Immediate Program Termination

There are two ways to terminate the program immediately.

  1. The fail builtin can be used to immediately terminate the program with a stack trace. This is not considered a function call since it cannot return; therefore, do not precede it with \.

    define MyProgram {
     run () {
       fail("MyProgram does nothing")
     }
    }

    The value passed to fail must implement the Formatted builtin @value interface.

    The output to stderr will look something like this:

    ./MyProgram: Failed condition: MyProgram does nothing
     From MyProgram.run at line 7 column 5 of myprogram.0rx
     From main
    Terminated
  2. The exit builtin can be used to immediately terminate the program with a traditional Int exit code. (0 conventionally means program success.) This is not considered a function call since it cannot return; therefore, do not precede it with \.

    define MyProgram {
     run () {
       exit(0)
     }
    }

    The value passed to exit must be an Int.

Call Delegation

As of compiler version 0.24.0.0, you can delegate function calls using the delegate keyword. This has the effect of forwarding all of the arguments passed to the enclosing function call to the handler specified. (The call is actually rewritten using a substitution during compilation.)

new (value1,value2) {
  // Same as Value{ value1, value2 }.
  \ delegate -> Value

  // Same as foo(value1,value2).
  \ delegate -> `foo`

  // Same as something(123).bar(value1,value2).
  \ delegate -> `something(123).bar`
}

IMPORTANT: If the enclosing function specifies argument labels then those will be used in the forwarded call.

@type new (String name:, Int) -> (Value)
new (value1,value2) {
  // Same as foo(name: value1, value2).
  return delegate -> `foo`
}

IMPORTANT: Delegation will fail to compile if:

  1. One or more function arguments is ignored with _, e.g., call(_) { ... }.
  2. One or more function arguments is hidden with $Hidden[]$, e.g., $Hidden[someArg]$.

This is primarily as a sanity check, since all of the above imply that a given argument should not be used.

Function Argument Labels

As of compiler version 0.24.0.0, function declarations in Zeolite can optionally have labels for any individual argument.
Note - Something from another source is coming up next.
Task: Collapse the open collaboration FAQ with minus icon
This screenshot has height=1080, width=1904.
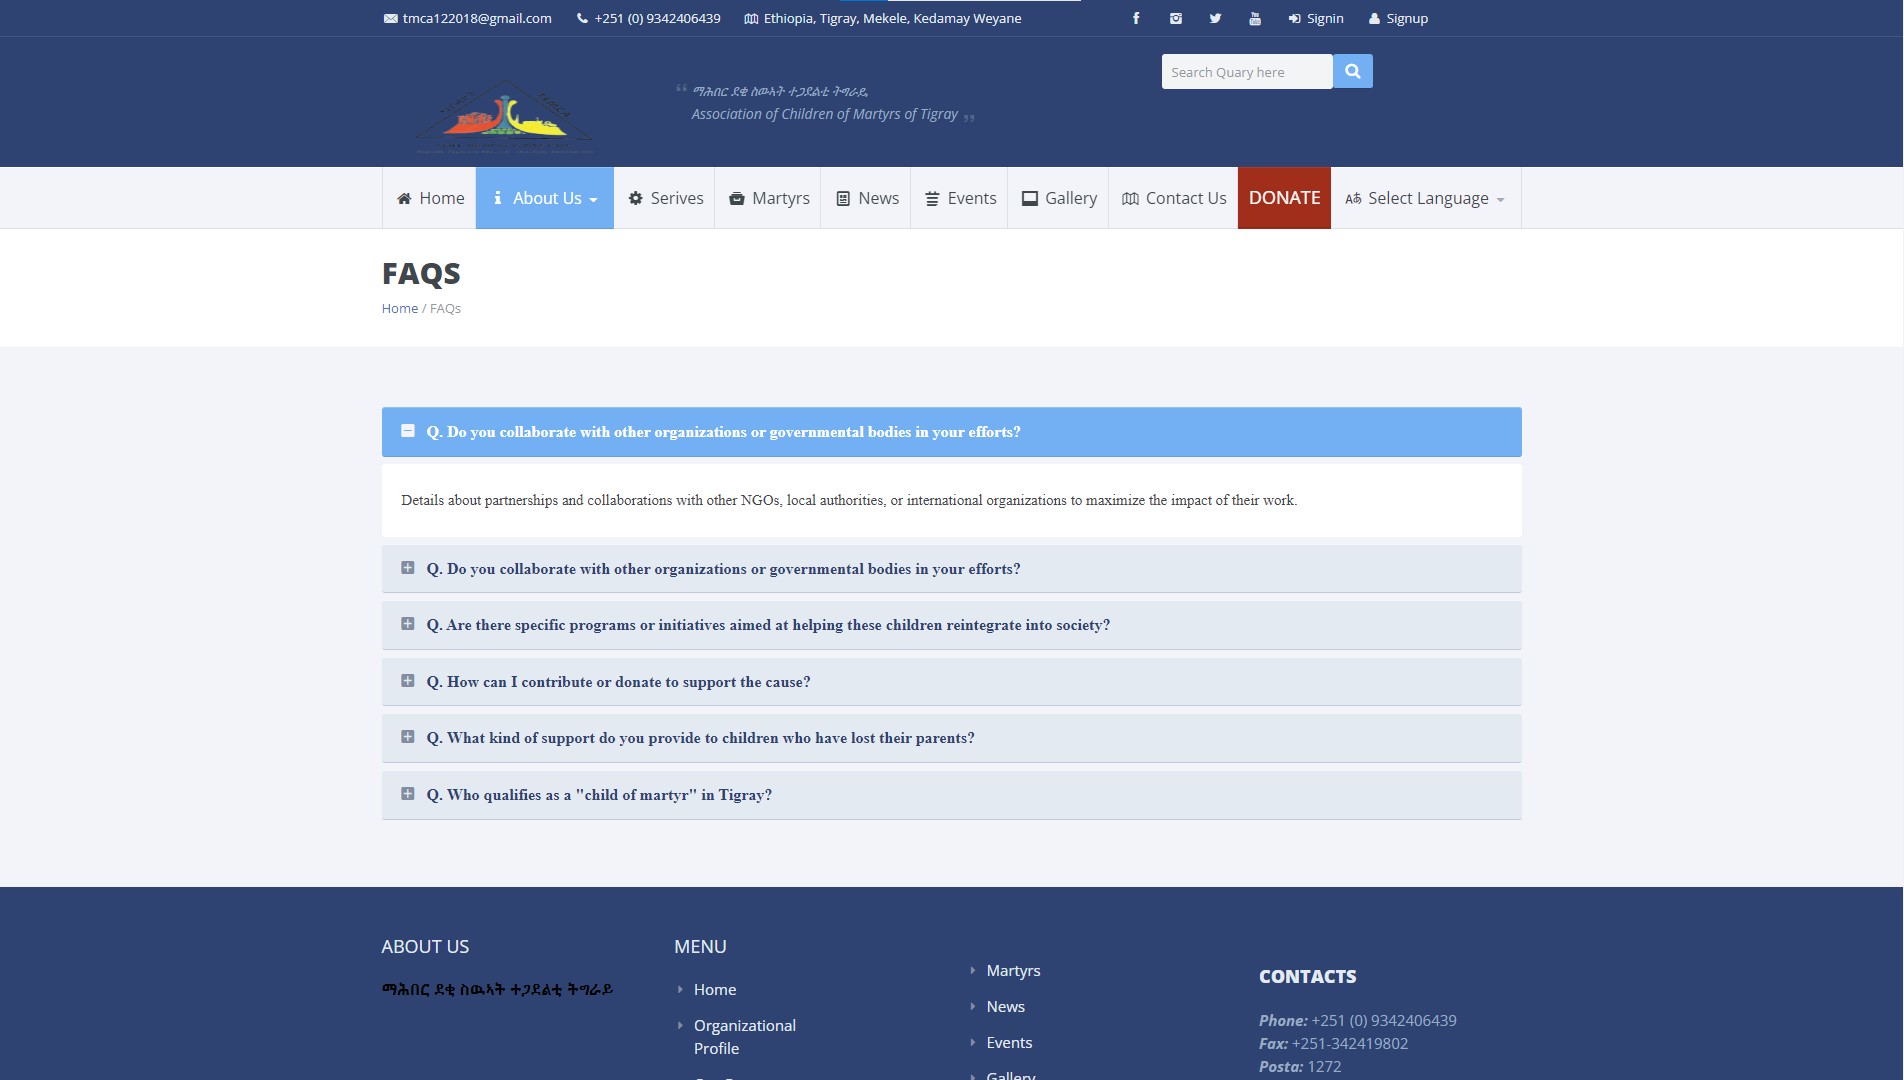Action: pyautogui.click(x=408, y=431)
Note that this is a label and not an argument name.

All labels start with a lowercase letter and contain only letters and digits, and end with :.

Using Parameters

All concrete categories and all interfaces can have type parameters. Each parameter can have a variance rule assigned to it. This allows the compiler to do type conversions between different parameterizations.

Parameter names must start with # and a lowercase letter, and can only contain letters and digits.

Parameters are never repeated in the category or function definitions. (Doing so would just create more opportunity for unnecessary compile-time errors.)

// #x is covariant (indicated by being to the right of |), which means that it
// can only be used for output purposes.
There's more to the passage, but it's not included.